Most mid-range TV tuner bundles also include a remote control and infrared receiver, which is used to drive the tuner software. These will often include a digital radio tuner, too, which also allows the user to receive digital radio broadcasts. Basic models often forego the remote control, but if you're planning on using the computer as a TV, it's a crucial component.
Interface: Internal or External
The first choice to make after deciding to go with a digital TV tuner card is figuring out whether you want to opt for an internal or external solution. Digital TV tuners are available as both internal cards that fit into a PCI slot or as external USB devices.

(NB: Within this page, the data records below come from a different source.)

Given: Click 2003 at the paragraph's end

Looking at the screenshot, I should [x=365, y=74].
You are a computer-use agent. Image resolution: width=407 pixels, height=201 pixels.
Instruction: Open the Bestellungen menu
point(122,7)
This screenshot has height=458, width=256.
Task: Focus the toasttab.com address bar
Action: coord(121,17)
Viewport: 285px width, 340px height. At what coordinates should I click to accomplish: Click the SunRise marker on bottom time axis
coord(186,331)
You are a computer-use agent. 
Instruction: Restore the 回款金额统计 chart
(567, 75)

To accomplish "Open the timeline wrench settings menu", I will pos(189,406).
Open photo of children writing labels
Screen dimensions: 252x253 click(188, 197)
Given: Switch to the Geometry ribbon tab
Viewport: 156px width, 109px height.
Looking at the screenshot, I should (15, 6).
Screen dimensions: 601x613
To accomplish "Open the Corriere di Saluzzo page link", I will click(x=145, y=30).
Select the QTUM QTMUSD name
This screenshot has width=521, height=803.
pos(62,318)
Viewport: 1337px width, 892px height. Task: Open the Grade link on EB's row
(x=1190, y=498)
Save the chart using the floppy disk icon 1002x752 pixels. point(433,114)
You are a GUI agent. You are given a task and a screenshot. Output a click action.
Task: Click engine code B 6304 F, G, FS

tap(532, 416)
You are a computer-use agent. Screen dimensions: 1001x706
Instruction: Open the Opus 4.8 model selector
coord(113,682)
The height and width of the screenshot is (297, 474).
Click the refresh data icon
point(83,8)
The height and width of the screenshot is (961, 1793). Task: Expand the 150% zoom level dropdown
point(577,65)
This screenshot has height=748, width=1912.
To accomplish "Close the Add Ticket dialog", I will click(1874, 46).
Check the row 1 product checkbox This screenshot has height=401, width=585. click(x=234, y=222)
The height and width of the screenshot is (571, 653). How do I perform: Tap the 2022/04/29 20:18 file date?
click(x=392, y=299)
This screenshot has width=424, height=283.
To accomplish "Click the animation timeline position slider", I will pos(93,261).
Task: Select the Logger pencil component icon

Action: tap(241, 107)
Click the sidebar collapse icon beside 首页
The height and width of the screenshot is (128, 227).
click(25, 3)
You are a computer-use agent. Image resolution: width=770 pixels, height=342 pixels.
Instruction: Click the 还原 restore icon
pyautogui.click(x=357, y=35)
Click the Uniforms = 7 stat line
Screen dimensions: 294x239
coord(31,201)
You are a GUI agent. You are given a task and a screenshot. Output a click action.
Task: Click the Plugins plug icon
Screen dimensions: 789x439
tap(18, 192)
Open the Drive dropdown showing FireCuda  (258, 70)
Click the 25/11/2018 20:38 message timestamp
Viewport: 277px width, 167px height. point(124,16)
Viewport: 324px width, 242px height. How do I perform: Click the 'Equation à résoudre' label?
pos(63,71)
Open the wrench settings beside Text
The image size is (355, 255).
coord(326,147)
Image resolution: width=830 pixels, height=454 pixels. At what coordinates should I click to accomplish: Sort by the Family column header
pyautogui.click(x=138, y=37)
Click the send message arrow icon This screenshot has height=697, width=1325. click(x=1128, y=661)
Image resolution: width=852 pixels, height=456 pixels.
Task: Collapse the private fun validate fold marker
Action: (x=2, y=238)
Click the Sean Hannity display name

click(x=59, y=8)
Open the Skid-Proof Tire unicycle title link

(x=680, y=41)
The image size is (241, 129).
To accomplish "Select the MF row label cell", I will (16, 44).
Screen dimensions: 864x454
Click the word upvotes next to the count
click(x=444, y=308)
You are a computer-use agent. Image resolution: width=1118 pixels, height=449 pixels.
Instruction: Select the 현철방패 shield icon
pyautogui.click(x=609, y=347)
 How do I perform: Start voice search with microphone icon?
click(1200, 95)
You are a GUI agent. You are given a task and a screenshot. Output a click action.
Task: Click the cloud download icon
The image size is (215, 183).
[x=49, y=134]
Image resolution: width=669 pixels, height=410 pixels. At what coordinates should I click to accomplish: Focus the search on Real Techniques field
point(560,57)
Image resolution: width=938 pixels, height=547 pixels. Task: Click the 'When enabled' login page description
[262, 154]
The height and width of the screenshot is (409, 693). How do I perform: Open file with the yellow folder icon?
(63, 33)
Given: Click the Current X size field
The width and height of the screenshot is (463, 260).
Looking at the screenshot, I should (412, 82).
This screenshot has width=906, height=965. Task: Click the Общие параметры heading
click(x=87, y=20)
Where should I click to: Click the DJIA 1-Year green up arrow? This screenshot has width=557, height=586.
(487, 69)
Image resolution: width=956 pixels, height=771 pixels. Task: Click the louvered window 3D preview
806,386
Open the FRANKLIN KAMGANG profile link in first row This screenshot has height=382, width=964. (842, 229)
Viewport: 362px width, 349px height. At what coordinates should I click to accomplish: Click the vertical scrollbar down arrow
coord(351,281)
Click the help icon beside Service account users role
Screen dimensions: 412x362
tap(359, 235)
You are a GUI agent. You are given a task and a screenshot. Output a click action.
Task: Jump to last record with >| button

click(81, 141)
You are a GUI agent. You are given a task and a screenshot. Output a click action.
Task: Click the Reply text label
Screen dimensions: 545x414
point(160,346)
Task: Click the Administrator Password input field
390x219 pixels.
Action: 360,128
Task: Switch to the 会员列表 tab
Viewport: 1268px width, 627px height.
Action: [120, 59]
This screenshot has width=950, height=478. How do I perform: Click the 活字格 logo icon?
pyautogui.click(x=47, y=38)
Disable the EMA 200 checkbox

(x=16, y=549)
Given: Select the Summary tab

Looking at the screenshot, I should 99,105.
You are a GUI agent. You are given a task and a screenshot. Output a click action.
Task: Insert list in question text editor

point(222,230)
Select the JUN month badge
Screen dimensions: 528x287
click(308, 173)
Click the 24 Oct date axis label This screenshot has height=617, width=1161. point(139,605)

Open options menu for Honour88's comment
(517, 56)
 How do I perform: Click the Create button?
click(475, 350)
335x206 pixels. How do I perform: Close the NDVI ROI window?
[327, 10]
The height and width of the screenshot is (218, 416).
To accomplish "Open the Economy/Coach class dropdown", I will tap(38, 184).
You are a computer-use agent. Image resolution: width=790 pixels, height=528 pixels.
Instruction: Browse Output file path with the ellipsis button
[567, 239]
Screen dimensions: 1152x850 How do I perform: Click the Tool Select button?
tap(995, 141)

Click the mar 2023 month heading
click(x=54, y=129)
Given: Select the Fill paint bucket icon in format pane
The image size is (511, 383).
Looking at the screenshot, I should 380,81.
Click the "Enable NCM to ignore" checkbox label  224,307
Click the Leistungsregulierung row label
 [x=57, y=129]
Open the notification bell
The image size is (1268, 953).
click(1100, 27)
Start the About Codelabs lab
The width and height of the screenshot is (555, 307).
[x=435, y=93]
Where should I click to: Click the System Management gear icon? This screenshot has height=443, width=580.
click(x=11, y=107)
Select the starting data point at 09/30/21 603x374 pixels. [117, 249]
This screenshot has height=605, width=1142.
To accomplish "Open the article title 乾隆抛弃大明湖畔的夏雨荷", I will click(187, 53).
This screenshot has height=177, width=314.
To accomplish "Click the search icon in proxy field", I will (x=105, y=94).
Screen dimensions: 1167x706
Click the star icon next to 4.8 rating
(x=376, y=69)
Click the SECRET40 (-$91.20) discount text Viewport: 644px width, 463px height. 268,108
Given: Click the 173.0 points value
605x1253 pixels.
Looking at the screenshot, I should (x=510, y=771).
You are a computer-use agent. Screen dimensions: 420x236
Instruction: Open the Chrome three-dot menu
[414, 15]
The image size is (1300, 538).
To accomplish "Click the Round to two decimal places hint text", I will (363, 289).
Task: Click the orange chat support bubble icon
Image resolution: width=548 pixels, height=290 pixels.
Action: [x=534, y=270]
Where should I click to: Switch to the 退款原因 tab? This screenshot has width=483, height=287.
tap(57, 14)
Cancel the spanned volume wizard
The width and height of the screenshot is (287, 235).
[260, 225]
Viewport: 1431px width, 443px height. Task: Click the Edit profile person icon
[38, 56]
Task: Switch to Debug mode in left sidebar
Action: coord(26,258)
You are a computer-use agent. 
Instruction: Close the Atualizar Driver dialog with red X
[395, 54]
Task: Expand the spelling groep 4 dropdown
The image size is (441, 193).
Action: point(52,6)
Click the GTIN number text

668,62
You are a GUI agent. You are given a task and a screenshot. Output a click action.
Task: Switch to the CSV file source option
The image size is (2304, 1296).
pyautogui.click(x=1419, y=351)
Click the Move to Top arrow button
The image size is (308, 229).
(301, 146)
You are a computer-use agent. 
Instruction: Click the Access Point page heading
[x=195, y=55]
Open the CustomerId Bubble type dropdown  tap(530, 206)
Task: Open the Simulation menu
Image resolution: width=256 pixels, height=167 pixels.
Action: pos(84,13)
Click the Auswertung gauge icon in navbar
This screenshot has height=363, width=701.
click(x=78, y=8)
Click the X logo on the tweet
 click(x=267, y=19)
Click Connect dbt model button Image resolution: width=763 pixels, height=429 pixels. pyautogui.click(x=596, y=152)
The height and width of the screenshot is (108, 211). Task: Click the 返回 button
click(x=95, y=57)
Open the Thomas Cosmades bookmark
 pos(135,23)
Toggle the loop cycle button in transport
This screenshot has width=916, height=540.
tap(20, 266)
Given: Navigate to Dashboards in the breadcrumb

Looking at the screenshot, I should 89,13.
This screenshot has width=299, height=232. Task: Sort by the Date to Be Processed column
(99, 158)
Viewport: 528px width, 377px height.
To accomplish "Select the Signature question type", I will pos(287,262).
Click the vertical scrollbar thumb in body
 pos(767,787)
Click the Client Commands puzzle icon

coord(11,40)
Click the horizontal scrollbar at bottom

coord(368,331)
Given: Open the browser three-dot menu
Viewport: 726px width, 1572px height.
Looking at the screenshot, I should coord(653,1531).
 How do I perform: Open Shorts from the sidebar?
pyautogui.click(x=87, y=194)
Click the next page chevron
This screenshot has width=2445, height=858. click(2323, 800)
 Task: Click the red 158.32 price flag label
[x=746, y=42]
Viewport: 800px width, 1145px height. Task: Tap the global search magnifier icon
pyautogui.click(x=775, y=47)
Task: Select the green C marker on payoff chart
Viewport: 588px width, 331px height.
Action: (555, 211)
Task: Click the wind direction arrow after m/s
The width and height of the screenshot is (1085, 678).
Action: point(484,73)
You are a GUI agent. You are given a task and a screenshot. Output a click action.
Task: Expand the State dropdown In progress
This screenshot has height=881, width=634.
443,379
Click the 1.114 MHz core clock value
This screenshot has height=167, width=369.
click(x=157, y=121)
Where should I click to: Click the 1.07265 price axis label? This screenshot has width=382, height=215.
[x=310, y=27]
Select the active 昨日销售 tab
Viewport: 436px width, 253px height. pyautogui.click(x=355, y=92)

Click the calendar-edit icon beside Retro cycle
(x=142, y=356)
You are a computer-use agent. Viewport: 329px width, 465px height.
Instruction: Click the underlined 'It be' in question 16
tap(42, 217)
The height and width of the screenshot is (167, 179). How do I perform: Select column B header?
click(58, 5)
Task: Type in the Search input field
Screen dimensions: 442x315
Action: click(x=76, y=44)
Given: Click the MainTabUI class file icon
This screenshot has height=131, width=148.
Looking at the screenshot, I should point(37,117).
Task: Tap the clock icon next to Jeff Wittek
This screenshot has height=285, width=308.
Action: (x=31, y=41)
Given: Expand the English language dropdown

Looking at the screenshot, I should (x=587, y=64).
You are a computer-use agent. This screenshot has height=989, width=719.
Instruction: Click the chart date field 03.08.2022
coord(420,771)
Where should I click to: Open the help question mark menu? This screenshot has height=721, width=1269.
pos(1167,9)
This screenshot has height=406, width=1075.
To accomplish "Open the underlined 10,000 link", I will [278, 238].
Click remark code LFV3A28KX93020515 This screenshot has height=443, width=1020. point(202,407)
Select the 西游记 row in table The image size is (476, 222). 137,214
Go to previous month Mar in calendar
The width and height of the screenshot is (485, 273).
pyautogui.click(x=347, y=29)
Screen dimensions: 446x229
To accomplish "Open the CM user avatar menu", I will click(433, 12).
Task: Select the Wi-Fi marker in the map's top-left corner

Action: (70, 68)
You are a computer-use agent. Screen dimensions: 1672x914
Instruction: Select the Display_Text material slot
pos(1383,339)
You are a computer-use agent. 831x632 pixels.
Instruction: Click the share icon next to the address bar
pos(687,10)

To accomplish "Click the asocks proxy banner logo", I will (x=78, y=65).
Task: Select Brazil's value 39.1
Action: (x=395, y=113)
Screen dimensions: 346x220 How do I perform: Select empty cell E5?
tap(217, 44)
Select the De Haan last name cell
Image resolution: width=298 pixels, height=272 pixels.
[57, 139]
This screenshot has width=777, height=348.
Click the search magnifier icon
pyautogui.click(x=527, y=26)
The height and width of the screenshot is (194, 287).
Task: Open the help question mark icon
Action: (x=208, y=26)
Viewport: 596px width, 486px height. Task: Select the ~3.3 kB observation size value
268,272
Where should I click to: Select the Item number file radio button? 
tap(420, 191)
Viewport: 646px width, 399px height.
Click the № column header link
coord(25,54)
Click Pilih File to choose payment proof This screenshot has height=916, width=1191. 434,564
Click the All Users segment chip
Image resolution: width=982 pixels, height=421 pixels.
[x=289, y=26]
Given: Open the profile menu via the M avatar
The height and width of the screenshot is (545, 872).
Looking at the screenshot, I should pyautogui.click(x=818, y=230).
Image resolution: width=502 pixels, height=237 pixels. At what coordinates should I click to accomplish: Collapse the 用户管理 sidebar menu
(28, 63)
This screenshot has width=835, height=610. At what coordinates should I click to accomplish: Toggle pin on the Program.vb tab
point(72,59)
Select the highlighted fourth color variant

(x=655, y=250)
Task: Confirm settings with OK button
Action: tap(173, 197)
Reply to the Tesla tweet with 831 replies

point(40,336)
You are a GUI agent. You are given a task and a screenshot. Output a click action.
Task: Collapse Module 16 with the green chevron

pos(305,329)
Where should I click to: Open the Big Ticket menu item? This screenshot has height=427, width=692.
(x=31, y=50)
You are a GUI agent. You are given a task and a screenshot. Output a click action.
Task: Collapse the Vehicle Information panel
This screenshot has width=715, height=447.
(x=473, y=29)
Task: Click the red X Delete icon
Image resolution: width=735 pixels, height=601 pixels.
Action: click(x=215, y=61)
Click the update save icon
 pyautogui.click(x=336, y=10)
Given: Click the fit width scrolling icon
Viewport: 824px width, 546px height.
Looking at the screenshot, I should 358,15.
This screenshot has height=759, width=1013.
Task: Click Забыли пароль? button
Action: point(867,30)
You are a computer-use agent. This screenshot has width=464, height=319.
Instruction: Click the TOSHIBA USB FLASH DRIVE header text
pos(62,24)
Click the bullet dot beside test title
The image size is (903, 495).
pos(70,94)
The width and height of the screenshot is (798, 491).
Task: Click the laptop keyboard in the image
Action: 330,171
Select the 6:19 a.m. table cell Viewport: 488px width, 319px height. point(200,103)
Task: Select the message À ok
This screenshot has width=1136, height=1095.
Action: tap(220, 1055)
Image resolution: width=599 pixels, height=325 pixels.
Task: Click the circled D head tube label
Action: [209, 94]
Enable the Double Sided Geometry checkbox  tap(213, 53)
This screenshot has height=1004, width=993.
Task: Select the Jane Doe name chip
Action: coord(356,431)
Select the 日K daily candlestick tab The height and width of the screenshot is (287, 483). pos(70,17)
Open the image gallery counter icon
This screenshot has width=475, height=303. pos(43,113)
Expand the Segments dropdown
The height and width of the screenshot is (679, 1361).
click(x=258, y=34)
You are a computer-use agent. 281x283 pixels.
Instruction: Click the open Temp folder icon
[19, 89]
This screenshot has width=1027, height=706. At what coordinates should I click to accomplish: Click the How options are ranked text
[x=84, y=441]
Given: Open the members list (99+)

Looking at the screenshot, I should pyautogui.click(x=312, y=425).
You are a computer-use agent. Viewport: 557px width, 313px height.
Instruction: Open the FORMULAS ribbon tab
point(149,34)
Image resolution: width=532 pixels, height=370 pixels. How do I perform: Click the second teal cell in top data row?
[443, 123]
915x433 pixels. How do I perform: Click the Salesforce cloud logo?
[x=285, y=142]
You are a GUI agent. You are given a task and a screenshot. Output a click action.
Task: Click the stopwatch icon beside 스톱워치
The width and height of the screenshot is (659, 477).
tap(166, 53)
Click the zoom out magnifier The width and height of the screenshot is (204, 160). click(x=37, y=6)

An internal card requires a spare PCI slot, as well as a desire to open your computer up to install it. This isn't technically challenging, just a little daunting if you've never done it. PCI Express models are also available that take advantage of the PCI Express bus found on newer motherboards. These are functionally similar to the internal PCI models but are designed to fit the PCI Express slot instead. Internal cards tend to be cheaper than their external brethren, but they're a little less flexible.
Internal cards start around $99 and go up to $250. Generally, a basic model will include a card, some tuner software, and little else. The card will include a coaxial aerial connector, but you'll have to go shopping for coaxial cable yourself, and if you're serious about watching TV from a distance you'll also have to add a third-party USB or Serial infrared remote control. These cards are generally adequate for recording shows though, and if your primary goal is to be able to watch TV while sitting at a PC this solution is ideal. Higher-end models will generally include more cabling, a wider range of connectors, a remote control, richer software bundle, as well as extra filters to clean the image. As a result, they'll offer a slightly superior picture to less expensive models, but the difference isn't enormous.
Some high-end tuners will even include analogue inputs, allowing the user to record footage from a VCR. This sort of device can do double duty: it can be used to receive and record broadcast TV and also for converting old VHS, Super 8 or Beta tapes into a digital format.
An external device is the only viable solution for notebook users while also favouring those that don't want to mess around opening their computers. Better yet, they're portable. You're generally looking at a slight price premium to move from an internal to external solution. When buying an external tuner, the best bet is to go for a USB 2.0 or Firewire model. This is because the limited speed of USB 1.1 (11Mbps) isn't adequate for the data passing between the tuner and the PC. To avoid any playback glitches, Firewire (400Mbps) and USB 2.0 (480Mbps) of bandwidth respectively, which is plenty to cover the demands of a digital TV tuner. External tuners start at around $120 and go up to $300. Like their internal counterparts, the more expensive models feature extra software, cabling and often ship with a remote control.